◆ EXERCISE
Given the records below, pull every line with the word "agent" into the answer.

◆ ENTRIES SHOWN
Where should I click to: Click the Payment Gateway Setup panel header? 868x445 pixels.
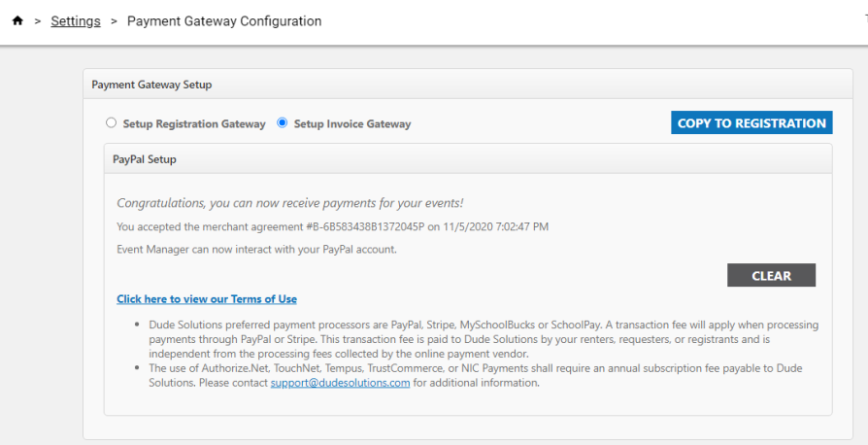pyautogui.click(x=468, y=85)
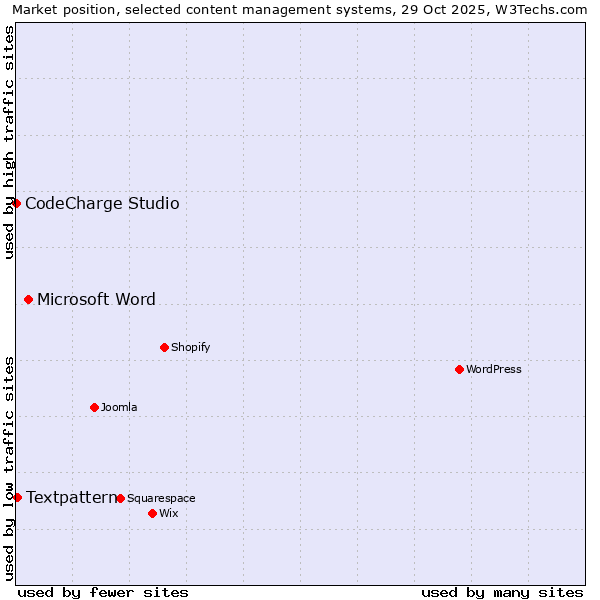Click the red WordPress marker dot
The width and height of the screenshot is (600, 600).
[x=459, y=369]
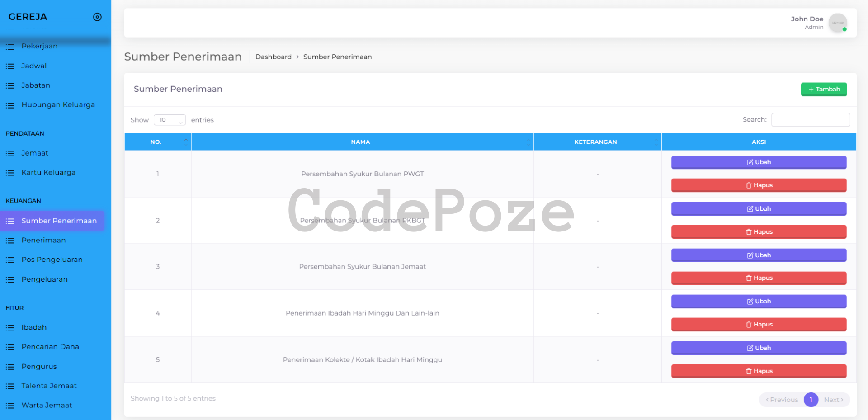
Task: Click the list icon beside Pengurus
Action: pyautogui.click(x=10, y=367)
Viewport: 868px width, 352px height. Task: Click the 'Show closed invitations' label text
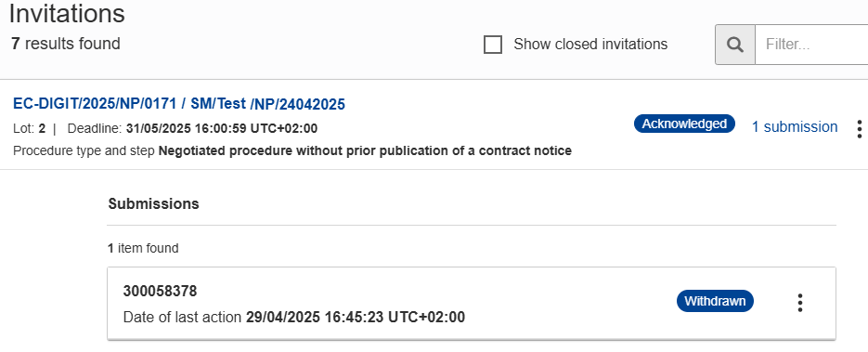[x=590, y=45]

==

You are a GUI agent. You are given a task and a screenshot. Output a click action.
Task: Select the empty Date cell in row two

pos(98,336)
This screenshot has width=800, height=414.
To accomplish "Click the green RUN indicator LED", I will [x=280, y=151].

==

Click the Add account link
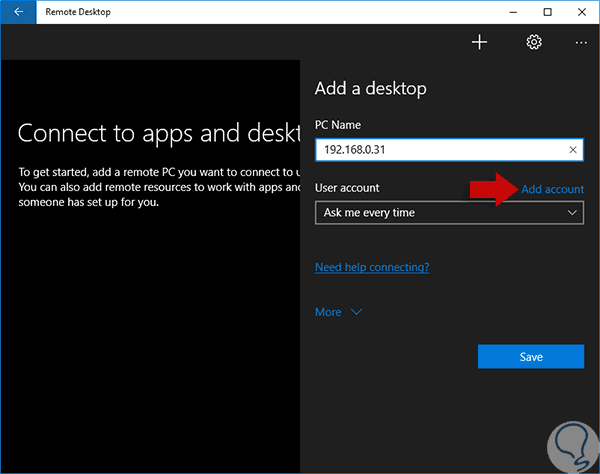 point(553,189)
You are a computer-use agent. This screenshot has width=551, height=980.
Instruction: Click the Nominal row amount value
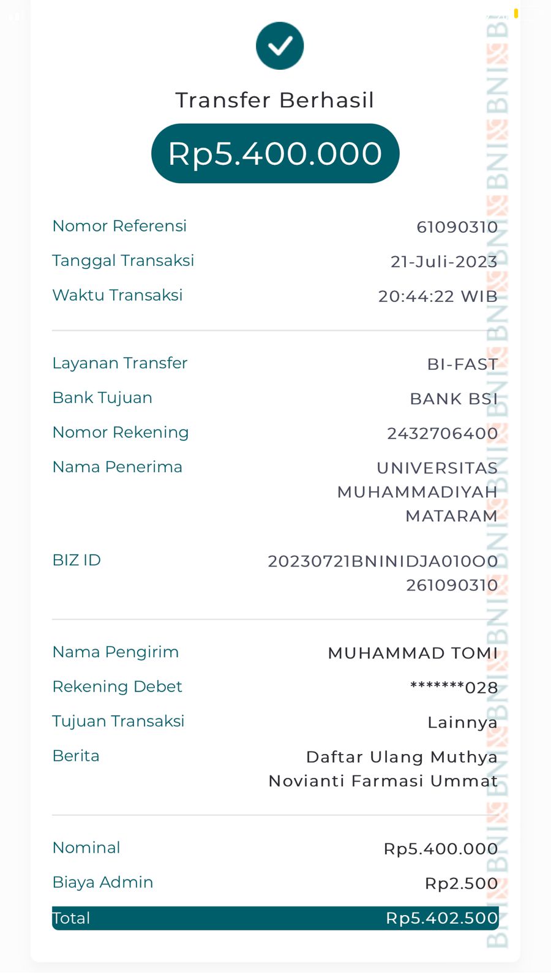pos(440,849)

◆ FINISHED TASK
You are a GUI agent. You are given a task and a screenshot. Output a click action.
You are a computer-use agent. This screenshot has width=551, height=980.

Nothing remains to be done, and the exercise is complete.